This skill generates high-quality images using Google's Nano Banana Pro (Gemini 3 Pro Image) model. It provides ready-to-use patterns and code examples for image creation, iterative editing, and production-grade visuals via the Gemini API. Use it to add professional image generation to apps, marketing workflows, or automated design pipelines.

How this skill works

The skill calls the Gemini 3 Pro Image endpoint to produce images and optional text outputs. It supports direct prompts, inline image references for character consistency, configurable aspect ratios and resolutions, and multi-turn chat sessions for iterative edits.
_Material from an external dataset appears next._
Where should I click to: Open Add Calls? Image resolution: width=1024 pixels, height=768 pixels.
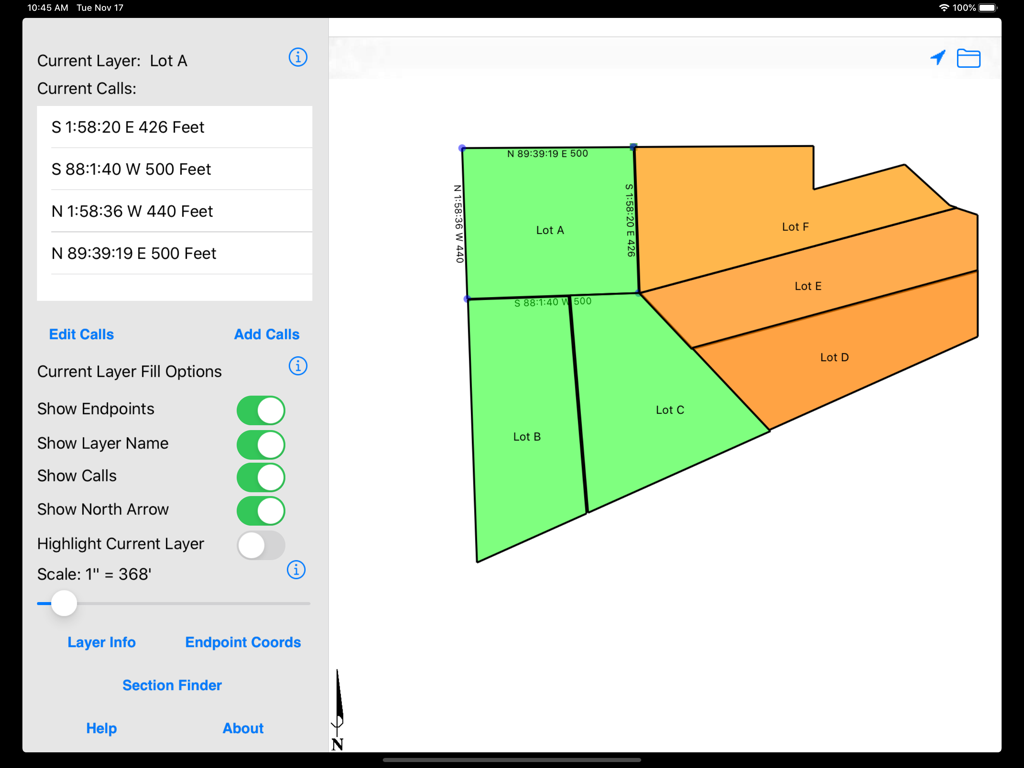[266, 334]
Responses include base64 image data and metadata that you can save, preview, or return from server routes.

When to use it

  • Generating production-quality marketing visuals, posters, and infographics.
  • Creating consistent character or product shots using reference images.
  • Building image generation features in web or mobile apps (APIs or server routes).
  • Iteratively editing images via multi-turn conversations (e.g., refine language or composition).
  • Embedding text-rendered graphics like event posters or UI mockups.

Best practices

  • Store the Gemini API key securely as an environment variable and never hard-code it.
  • Request both TEXT and IMAGE modalities to receive captions and metadata alongside images.
  • Use image_config (aspect ratio, image_size) to match downstream display or print requirements.
  • Provide inline reference images to preserve character consistency across multiple outputs.
  • Use chat sessions for iterative edits instead of regenerating from scratch to retain layout context.

Example use cases

  • Next.js API route that returns a base64 data URL for client previews.
  • Automated generation of product photos with consistent lighting and framing for an ecommerce catalog.
  • Creating multilingual infographics by generating a base image and then editing text layers in follow-up messages.
  • Design prototyping: produce multiple aspect ratios (1:1, 16:9, 9:16) from one prompt for cross-platform assets.

FAQ

What response formats does the model return?

Responses can include TEXT and IMAGE parts; images are returned as base64 inline_data with mime_type (e.g., image/png).

How do I maintain character consistency across images?

Upload a reference image as inline_data and include it in the same generation call; the model can keep character consistency for up to five subjects.